Ketokohan dan keilmuan Abu Hanifah tidak diragukan lagi. Imam Syafi’i bahkan mengatakan, “Barang siapa yang ingin memperdalam ilmu fiqh, maka bergurulah kepada Imam Abu Hanifah.” Terbukti dengan mazhab fiqhnya yang tidak redup dan terus dipakai oleh umat islam di beberapa negara seperti Turki, Suriah, Irak, Mesir, dan India sampai saat ini. ‘Al-Watit’ adalah nama lain Abu Hanifah, yang artinya orang yang banyak mendirikan shalat sunnah. Dikatakan bahwa ia shalat sunnah 300 rakaat setiap malam dan mengkhatamkan al-Qur’an hanya dalam satu rakaat.

Suatu ketika ibu Abu Hanifah mengeluhkan perihal darah yang didapati setelah beberapa hari suci dari haid. Sang ibu bingung apakah harus meninggalkan shalat atau tidak, maka ibu memerintahkan Abu Hanifah untuk pergi ke Abu Abdirrahman Umar bin Dzurr dan bertanya kepadanya. Imam Abu Hanifah mematuhi perintah ibunya meski Umar bin Dzurr terheran-heran seraya tertawa dan mengatakan, “Engkau bertanya mengenai persoalan fiqh sementara kami mengambil ilmu darimu?”

“Sesungguhnya ibuku memerintahkanku untuk meminta fatwa darimu , beliau memiliki hak atasku,” jawab Abu Hanifah.

Mengerti alasan mulia dari Abu Hanifah, Umar bin Dzurr bertanya kepada Abu Hanifah “apa yang telah engkau sampaikan kepada ibumu mengenai hal ini?”

“Aku mengatakan demikian, demikian dan demikian,” jawab Imam Abu Hanifah.

“Pergilah dan katakan pada ibumu demikian, demikian dan demikian,” jawab Umar Dzurr persis seperti yang dikatakan Abu Hanifah.

◆ **Tujuan Tugas**
Tuliskan kembali seluruh kutipan tentang Abu Hanifah di atas tanpa mengubah apa pun.

◆ **Catatan Tersimpan**

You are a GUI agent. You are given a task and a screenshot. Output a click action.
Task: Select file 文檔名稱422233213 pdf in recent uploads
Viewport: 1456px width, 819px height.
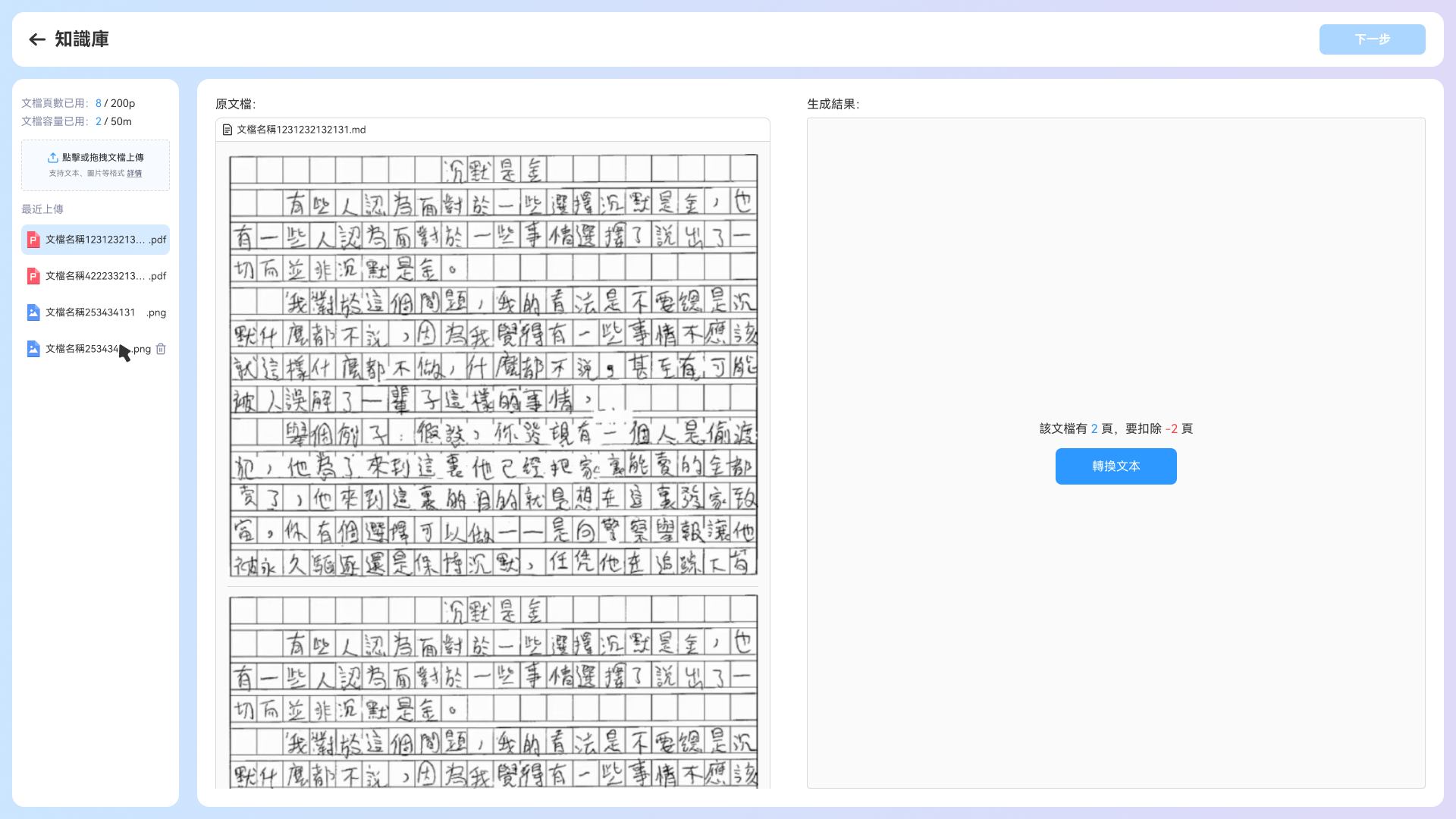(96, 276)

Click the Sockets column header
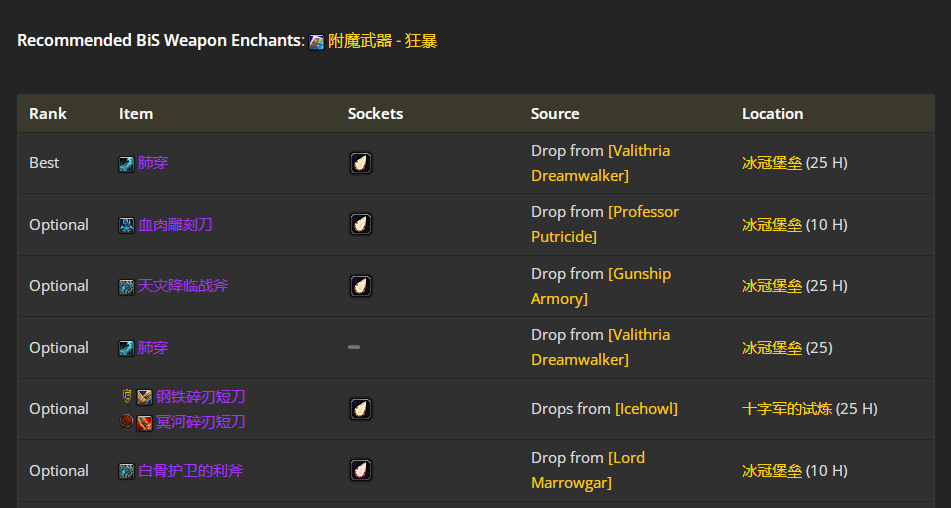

* * *

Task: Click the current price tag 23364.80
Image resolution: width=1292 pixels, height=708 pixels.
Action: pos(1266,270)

---

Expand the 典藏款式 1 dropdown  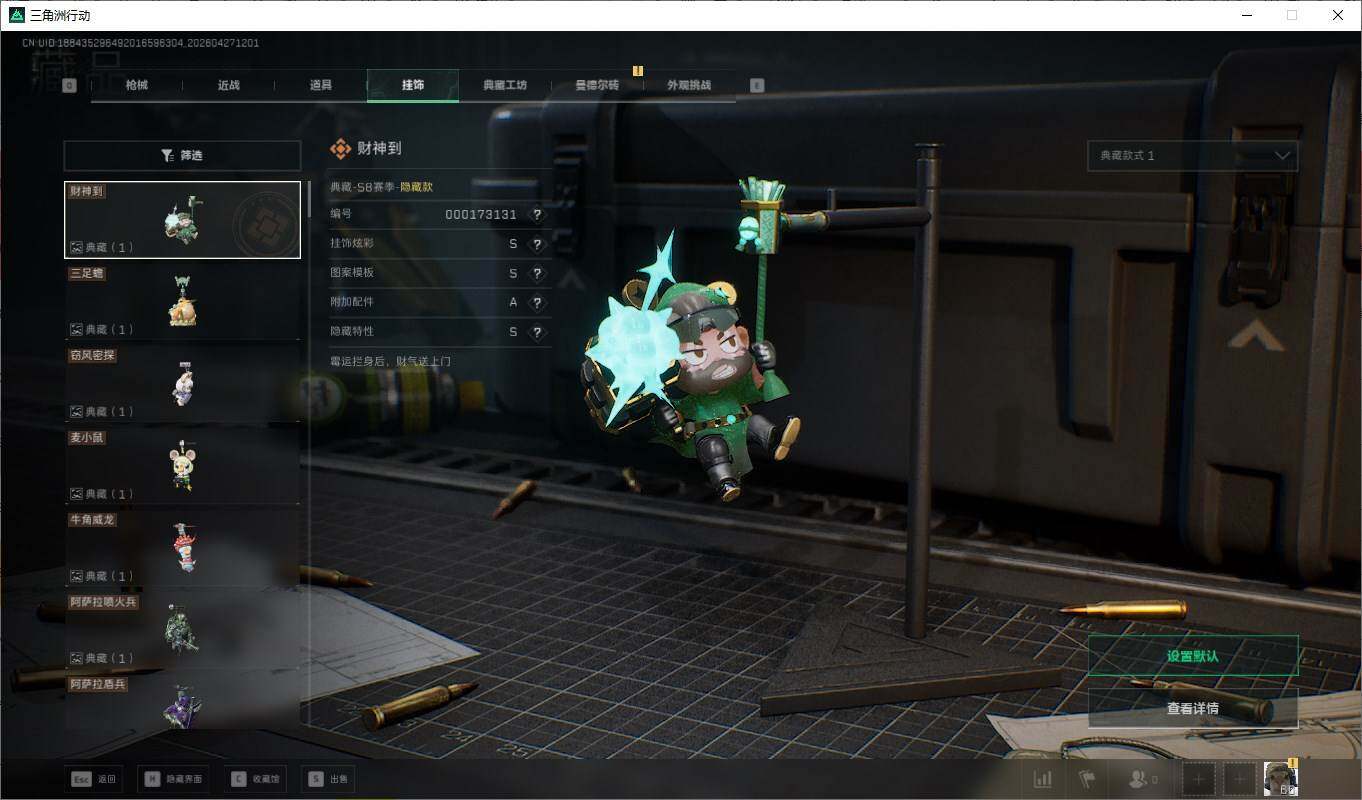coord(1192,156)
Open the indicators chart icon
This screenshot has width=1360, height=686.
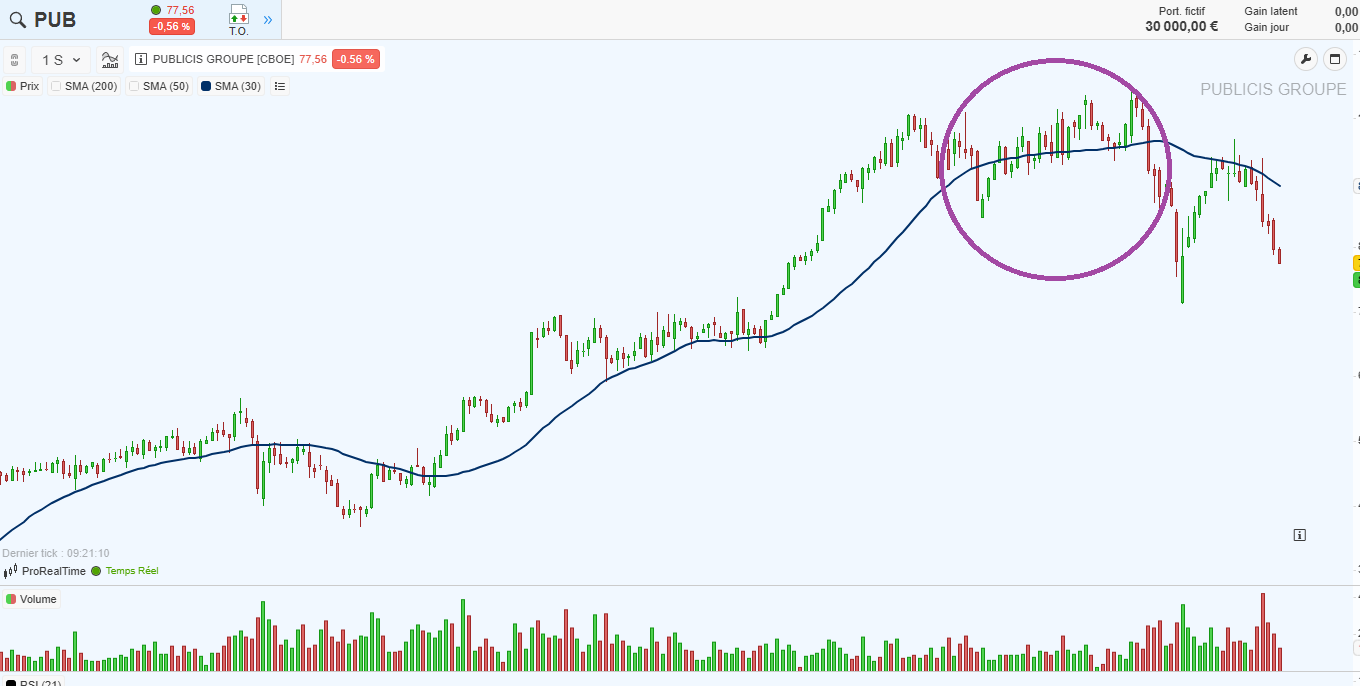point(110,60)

◆ **Jawaban**
Ketokohan dan keilmuan Abu Hanifah tidak diragukan lagi. Imam Syafi’i bahkan mengatakan, “Barang siapa yang ingin memperdalam ilmu fiqh, maka bergurulah kepada Imam Abu Hanifah.” Terbukti dengan mazhab fiqhnya yang tidak redup dan terus dipakai oleh umat islam di beberapa negara seperti Turki, Suriah, Irak, Mesir, dan India sampai saat ini. ‘Al-Watit’ adalah nama lain Abu Hanifah, yang artinya orang yang banyak mendirikan shalat sunnah. Dikatakan bahwa ia shalat sunnah 300 rakaat setiap malam dan mengkhatamkan al-Qur’an hanya dalam satu rakaat.

Suatu ketika ibu Abu Hanifah mengeluhkan perihal darah yang didapati setelah beberapa hari suci dari haid. Sang ibu bingung apakah harus meninggalkan shalat atau tidak, maka ibu memerintahkan Abu Hanifah untuk pergi ke Abu Abdirrahman Umar bin Dzurr dan bertanya kepadanya. Imam Abu Hanifah mematuhi perintah ibunya meski Umar bin Dzurr terheran-heran seraya tertawa dan mengatakan, “Engkau bertanya mengenai persoalan fiqh sementara kami mengambil ilmu darimu?”

“Sesungguhnya ibuku memerintahkanku untuk meminta fatwa darimu , beliau memiliki hak atasku,” jawab Abu Hanifah.

Mengerti alasan mulia dari Abu Hanifah, Umar bin Dzurr bertanya kepada Abu Hanifah “apa yang telah engkau sampaikan kepada ibumu mengenai hal ini?”

“Aku mengatakan demikian, demikian dan demikian,” jawab Imam Abu Hanifah.

“Pergilah dan katakan pada ibumu demikian, demikian dan demikian,” jawab Umar Dzurr persis seperti yang dikatakan Abu Hanifah.